Note that these new features are currently only expected to work with Postgres and Snowflake warehouses. PRs always welcome!
CLI
Details about using dtspec and the CLI can be found on the github project page. Here, I’ll just highlight some of the key components.
One of the first things you need to do in setting up dtspec is create a test database environment that mimics the table schemas present in your production warehouse. This is done by using the dtspec CLI to first reflect the production schemas via
dtspec db --fetch-schemas
This saves the table definitions in your github repository. Initializing a new test database with these table definitions is then accomplished via
dtspec db --init-test-db
At this point, the test database would have the same tables as your production databbase, but they would all be empty.
In order to run the dtspec tests, just run
dtspec test-dbt
Spec parsing and Jinja context
While using dtspec at InsideTrack, we found it was useful to separate our dtspec schema into several files. Usually, we’d have a single file for each target, using tests to describe how it was created, along with separate files for source definitions. For example, our dtspec/specs
folder looked like:
├── dtspec/specs
├── main.yml
├── identifiers.yml
├── factories.yml # for factories shared across many scenarios
├── sources
| └── raw.yml
└── marts
└── core
├── fct_orders.yml
└── dim_customers.yml
The dtspec cli will search for all *.yml
files in the dbt/dtspec/specs
folder and compile them into one spec file to pass on to the dtspec testing API.

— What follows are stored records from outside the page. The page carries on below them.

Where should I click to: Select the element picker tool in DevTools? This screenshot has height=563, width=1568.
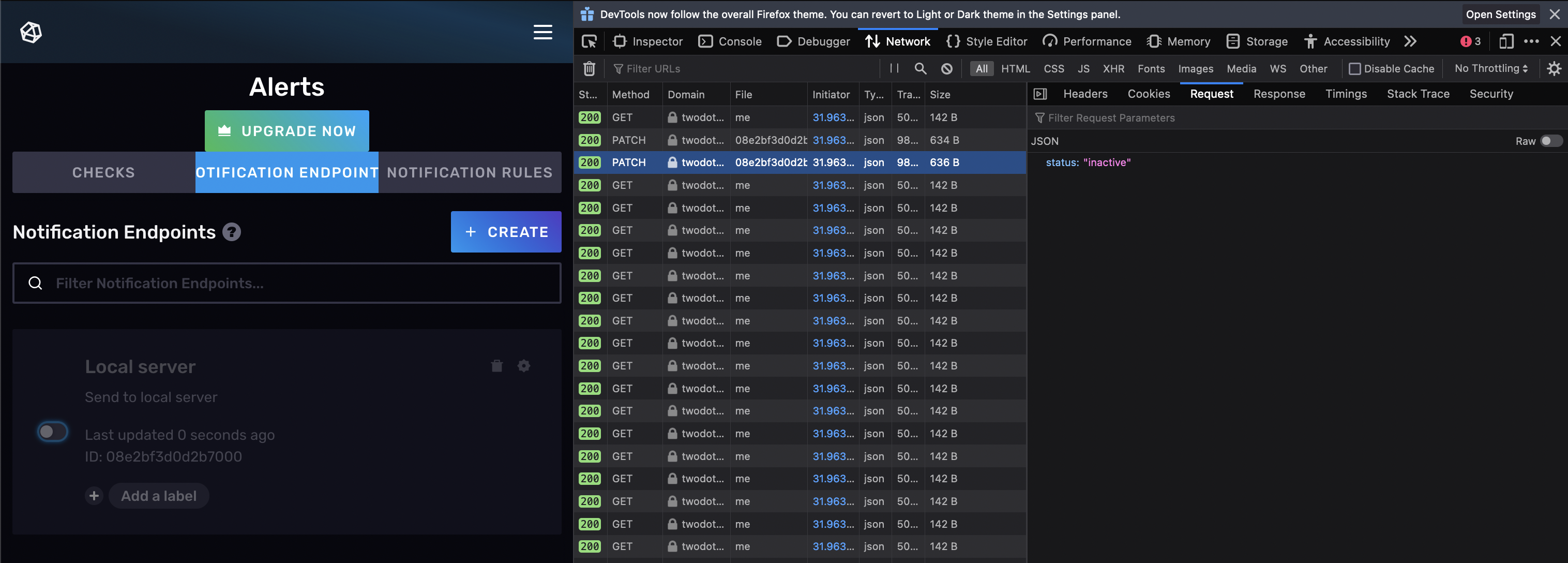coord(589,41)

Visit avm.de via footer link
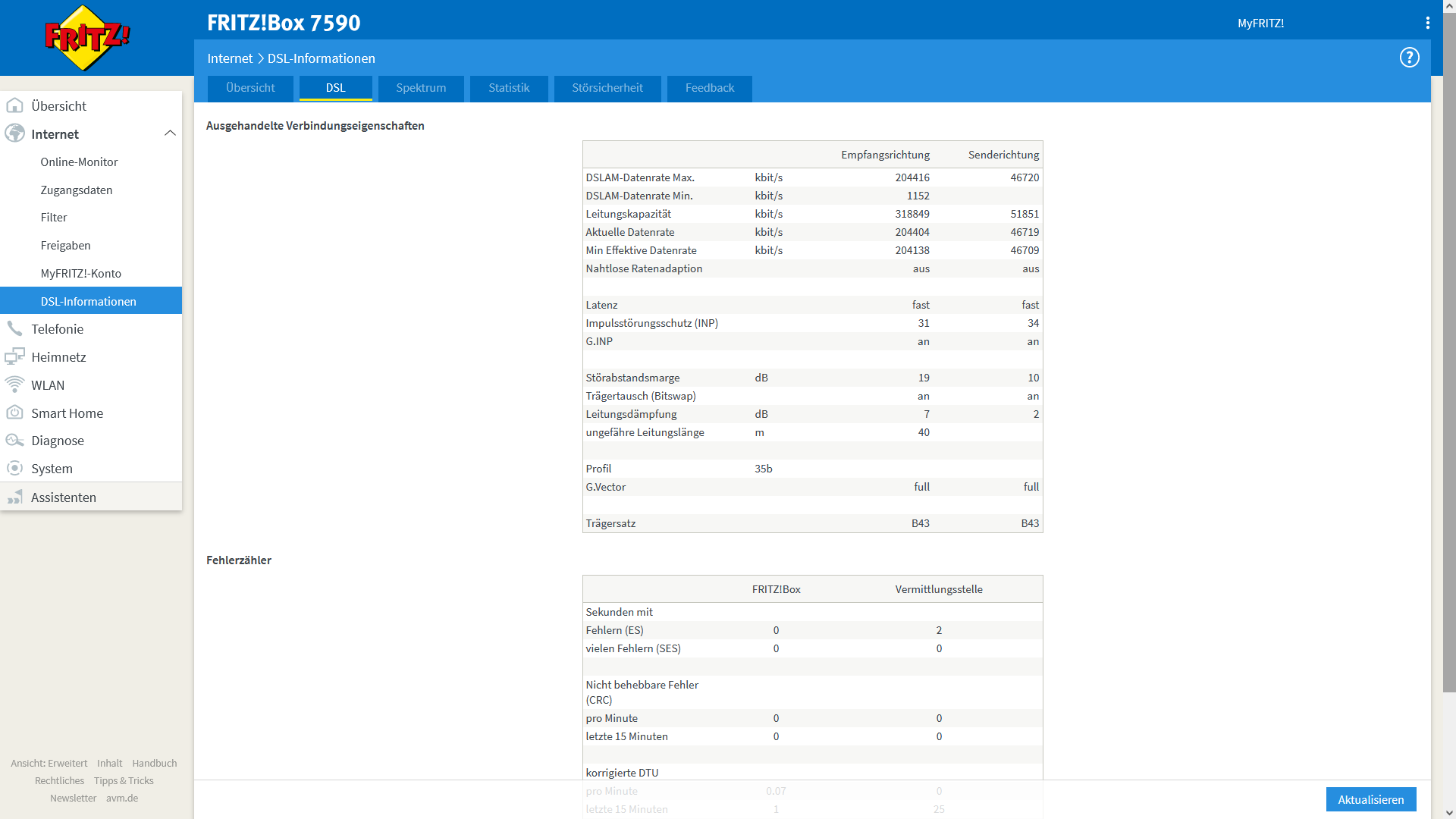tap(122, 798)
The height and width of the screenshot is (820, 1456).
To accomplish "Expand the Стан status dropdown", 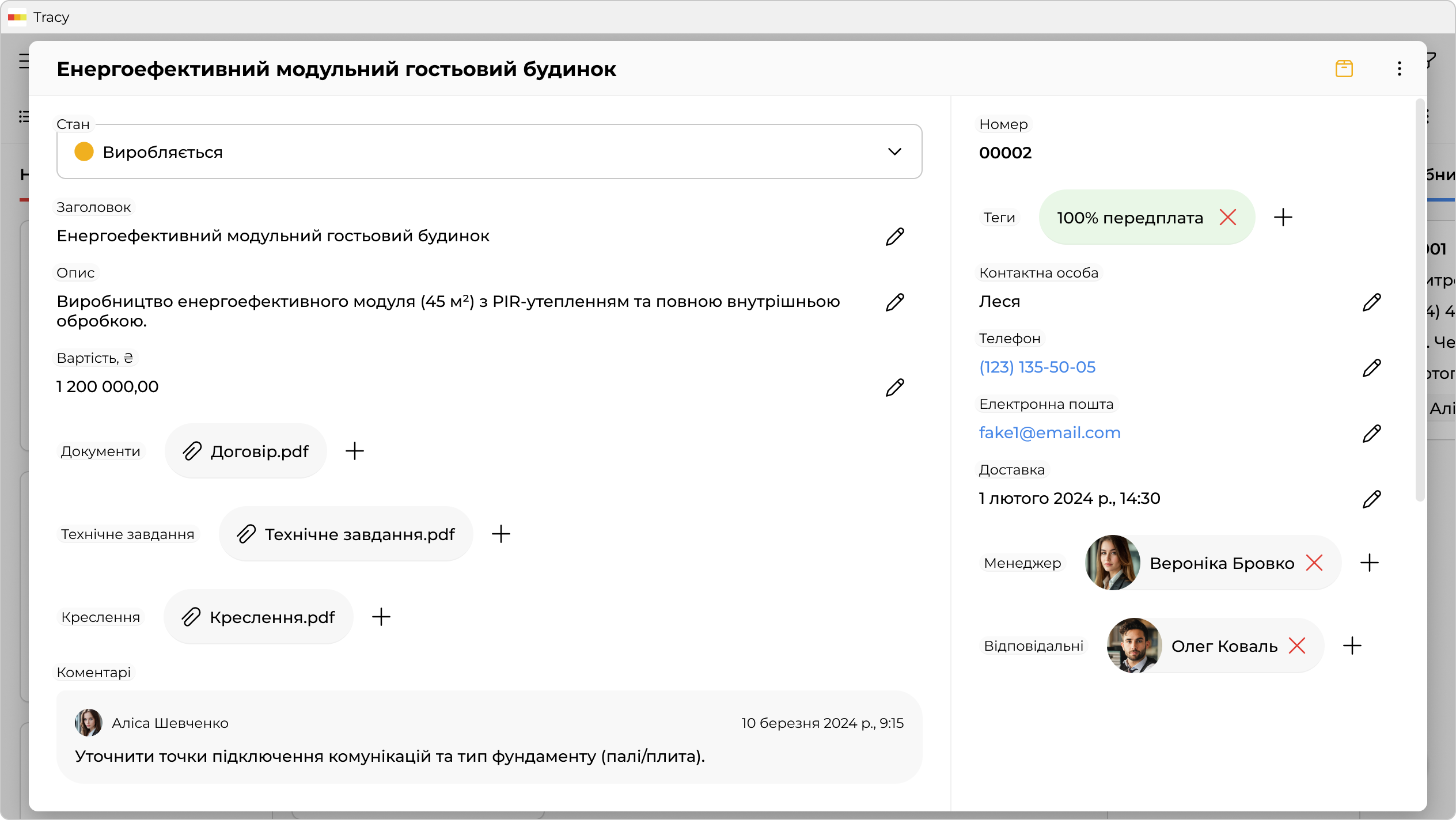I will [488, 152].
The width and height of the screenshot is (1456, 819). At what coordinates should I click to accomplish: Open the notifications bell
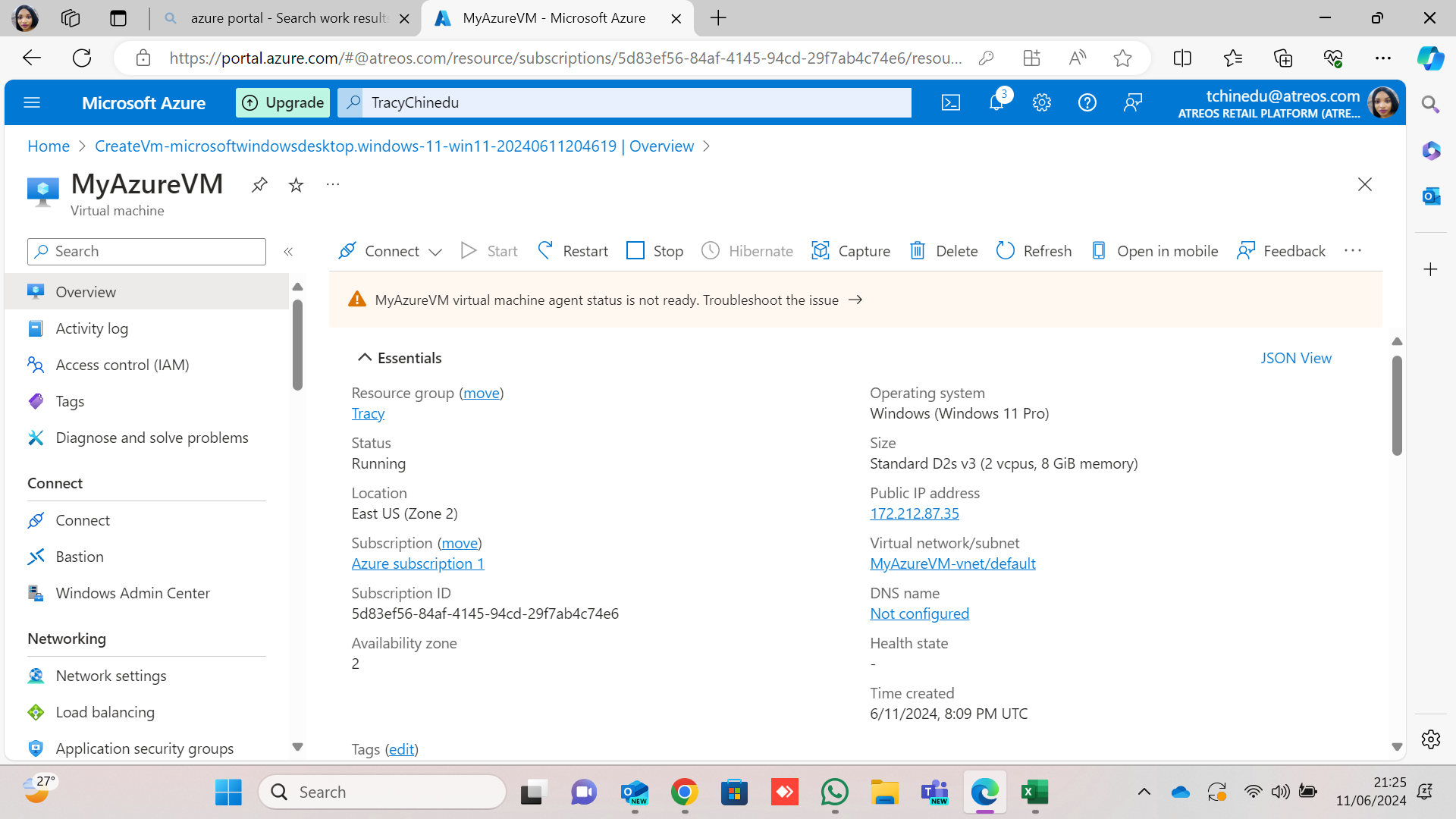point(996,102)
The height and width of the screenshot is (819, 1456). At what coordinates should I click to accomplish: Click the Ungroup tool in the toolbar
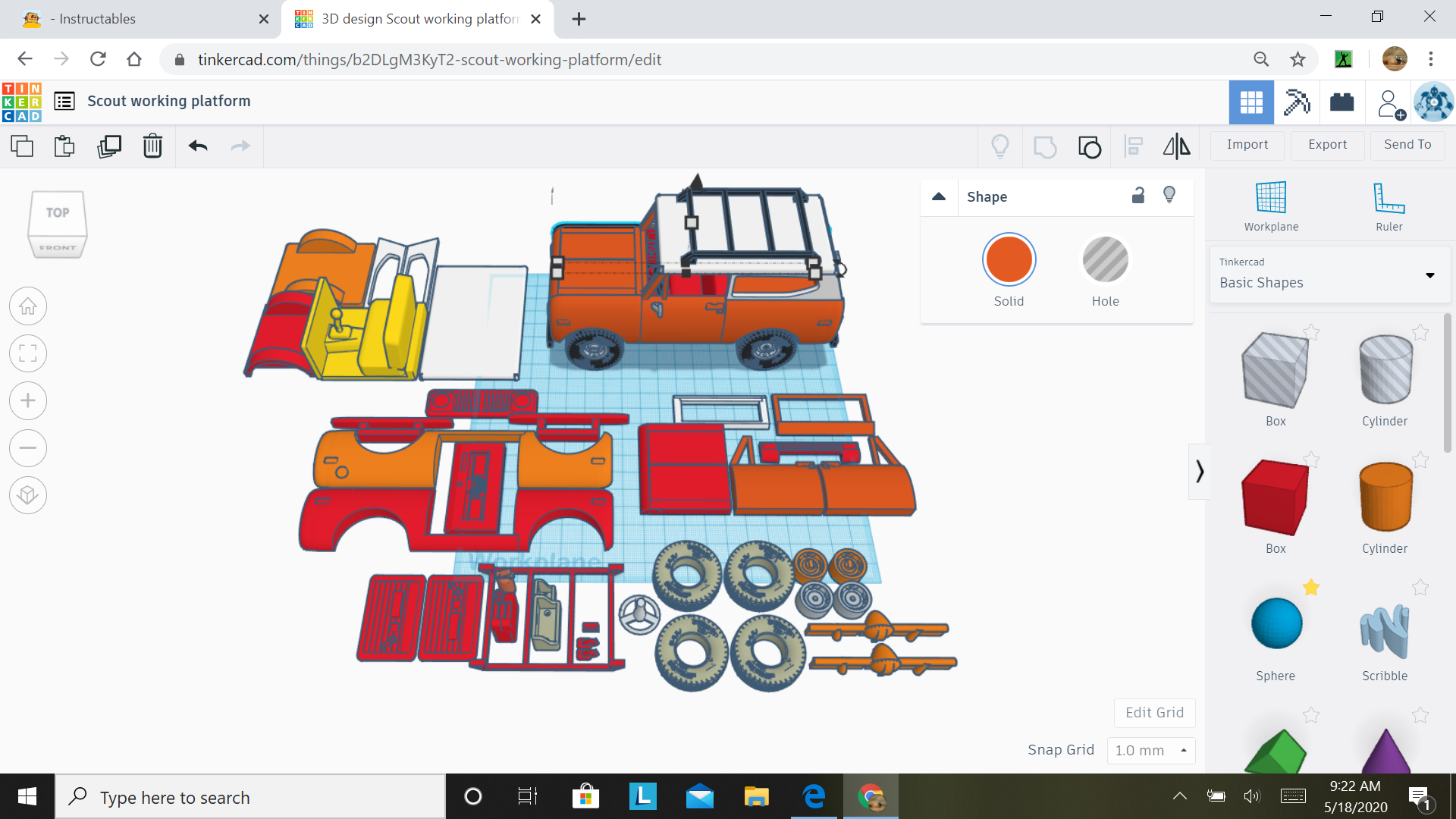click(x=1090, y=146)
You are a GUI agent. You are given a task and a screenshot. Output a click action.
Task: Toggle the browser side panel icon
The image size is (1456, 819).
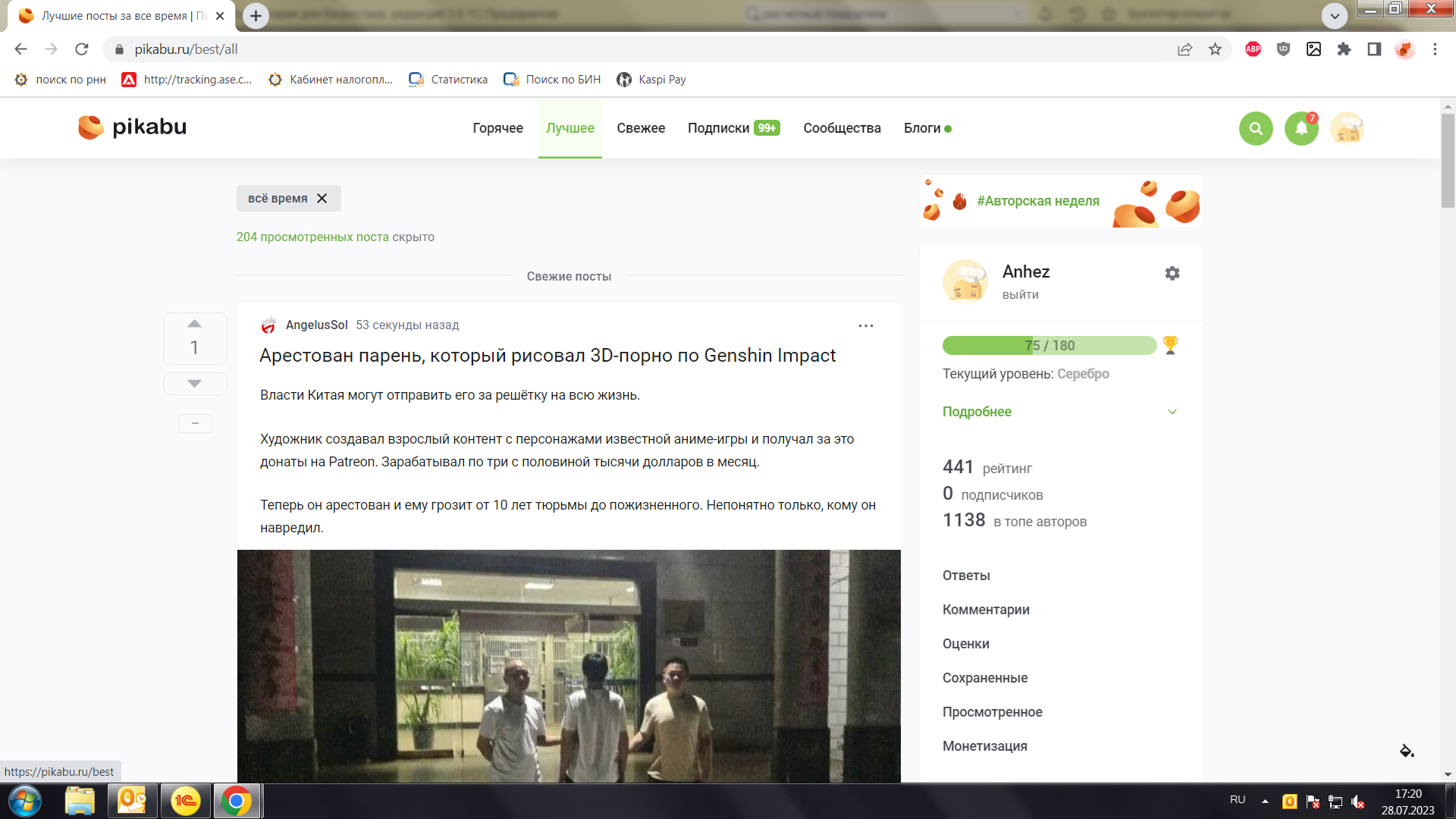(1373, 49)
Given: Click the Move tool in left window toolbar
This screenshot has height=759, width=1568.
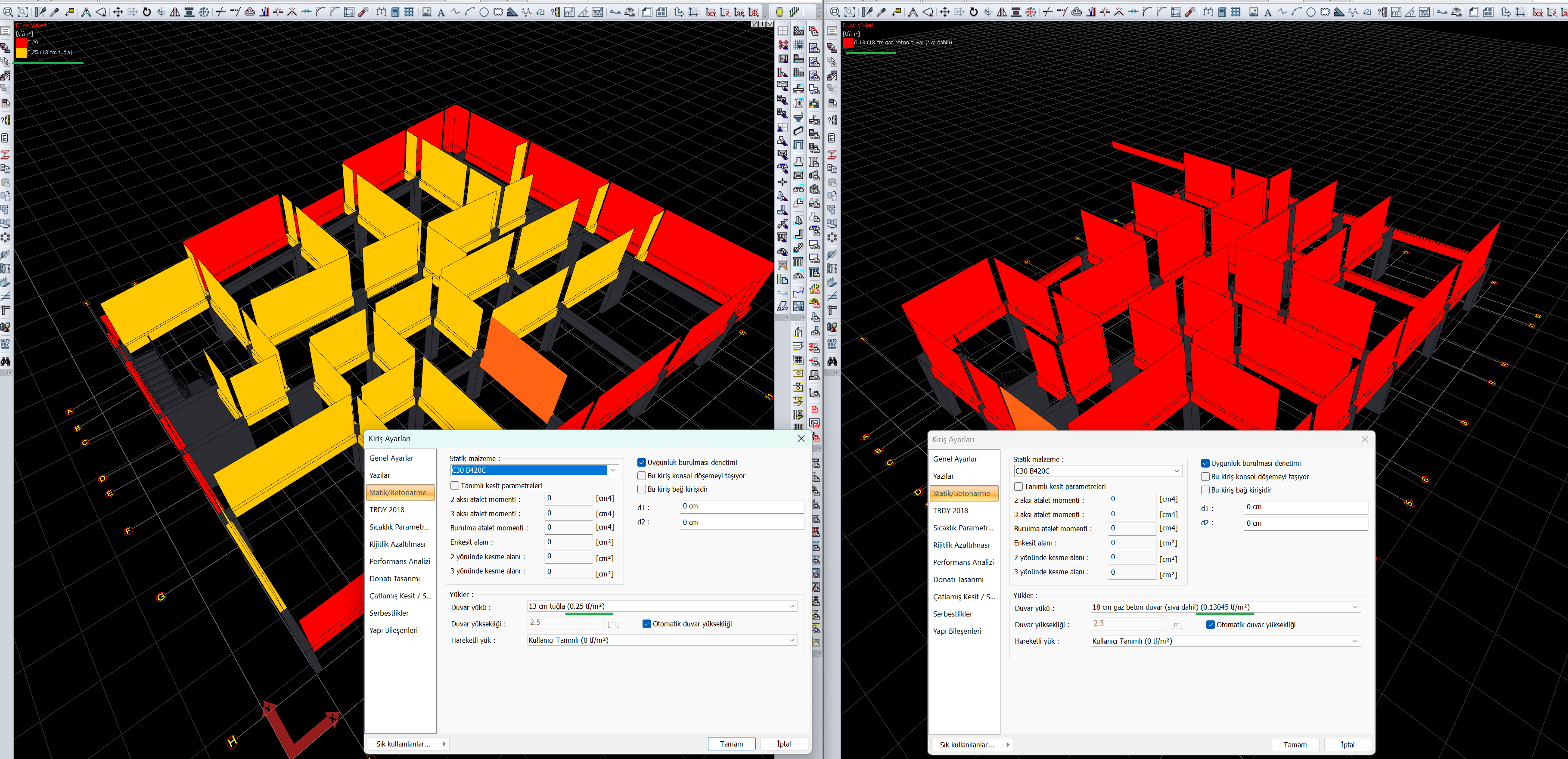Looking at the screenshot, I should pyautogui.click(x=118, y=12).
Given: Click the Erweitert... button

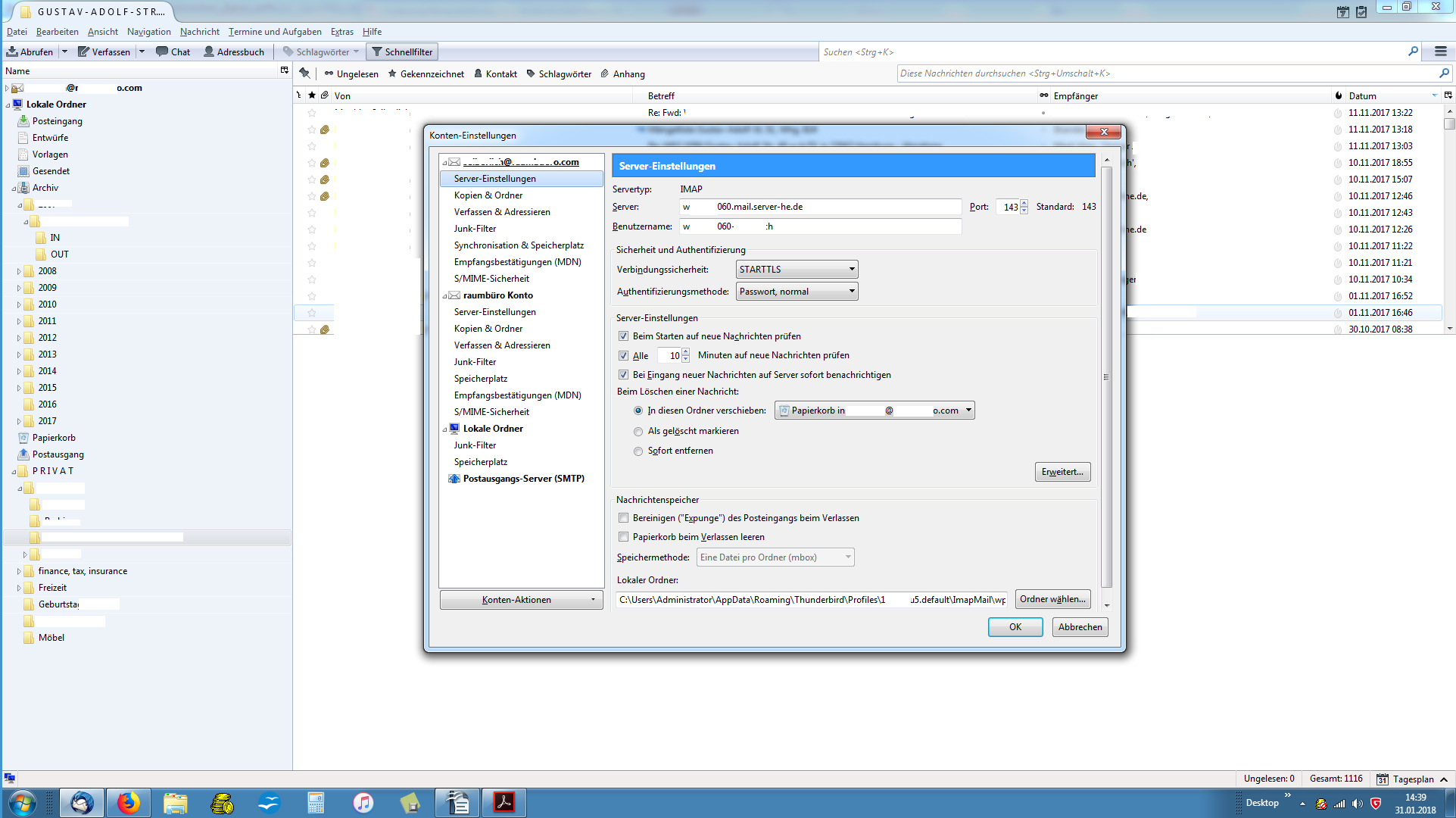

When the dtspec CLI is collecting these files, it’s also parsing them with Jinja. The full Jinja context is documented on the github project page. Some important components of the context include dbt source and ref context, as well as relative dates. For example, a dtspec data source may look like:
- source: {{ dbt_source('raw', 'raw_products') }}
table: |
| export_time | product_id | product_name |
| - | - | - |
| {{ YESTERDAY }} | milk | Milk |
| {{ TODAY - relativedelta(days=5) }} | milk | Milk |
After the dtspec CLI parses this yaml file, it would insert yesterday’s date for {{ YESTERDAY }}
.
Conclusion
The dtspec CLI dramatically enhances the ease of getting a dbt project working with dtspec. If you want to see a full project using dtspec, check out the dbt-container-skeleton.